(Records from a data collection)
----------------

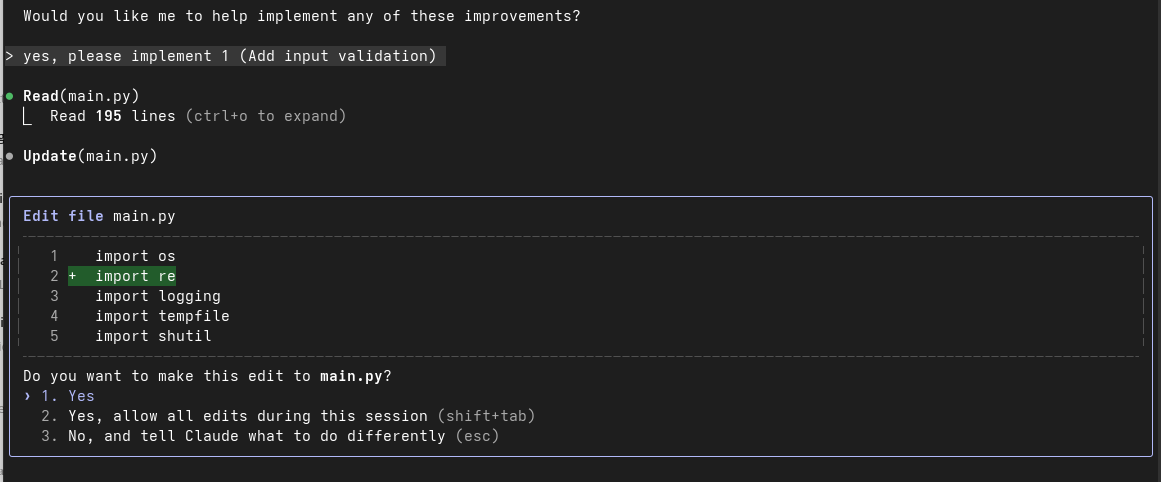Click the prompt chevron before the user message
Screen dimensions: 1161x482
(x=9, y=56)
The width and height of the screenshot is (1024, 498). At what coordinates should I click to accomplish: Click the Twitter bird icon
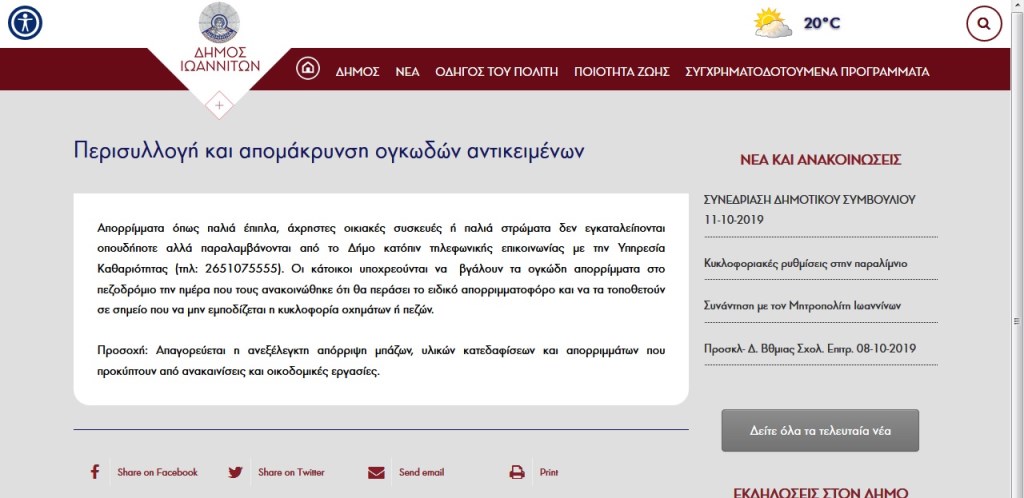(x=235, y=472)
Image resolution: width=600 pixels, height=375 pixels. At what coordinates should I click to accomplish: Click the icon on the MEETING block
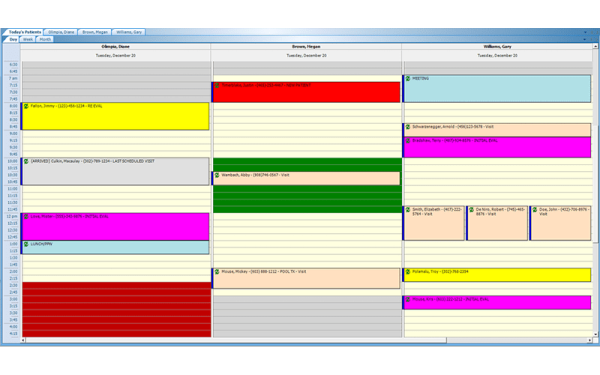click(408, 78)
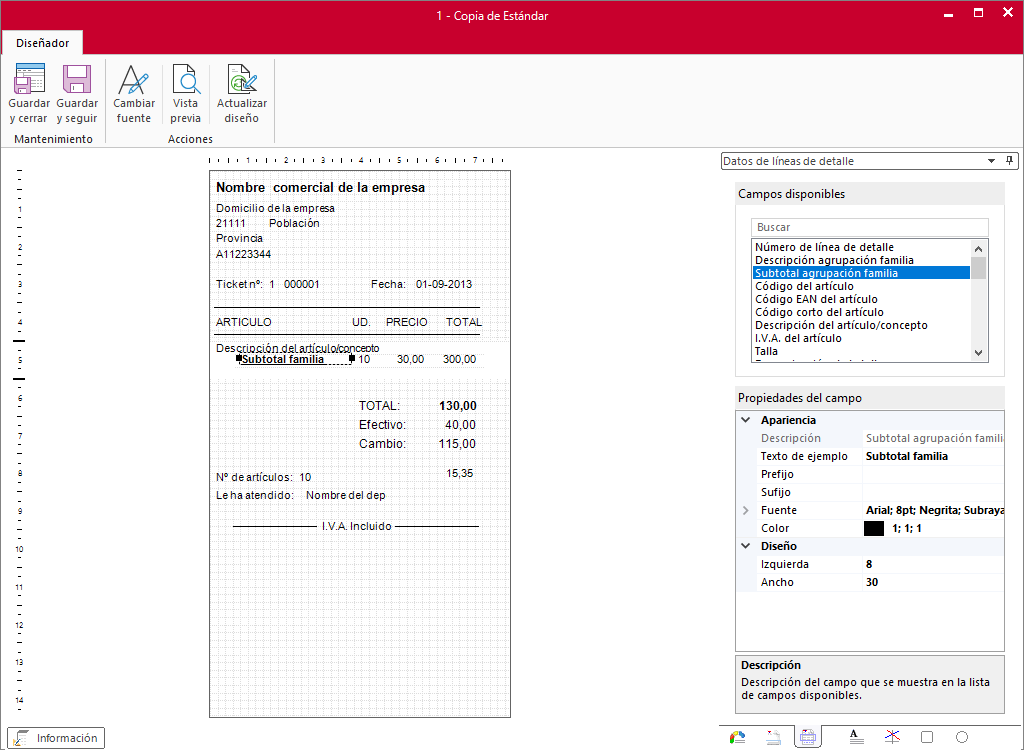Click the Información button

click(56, 738)
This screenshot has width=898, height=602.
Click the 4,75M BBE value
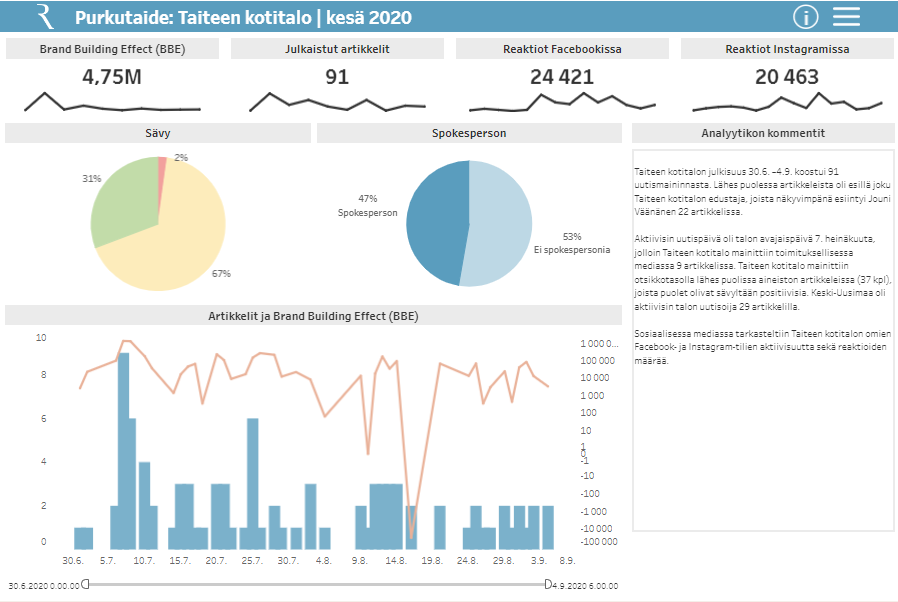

----------------

(WHAT IS NEEDED)
Word for word, repeat only the lines from the line containing "The width and" through the end of the data, without any pictures.

(SOLVED PROBLEM)
The width and height of the screenshot is (1024, 498). At what coordinates should I click to accomplish: Click the Twitter bird icon
(x=235, y=472)
Image resolution: width=600 pixels, height=375 pixels. At what coordinates should I click to accomplish: Click the icon on the MEETING block
click(408, 78)
Click the Información button

click(56, 738)
This screenshot has width=898, height=602.
Click the 4,75M BBE value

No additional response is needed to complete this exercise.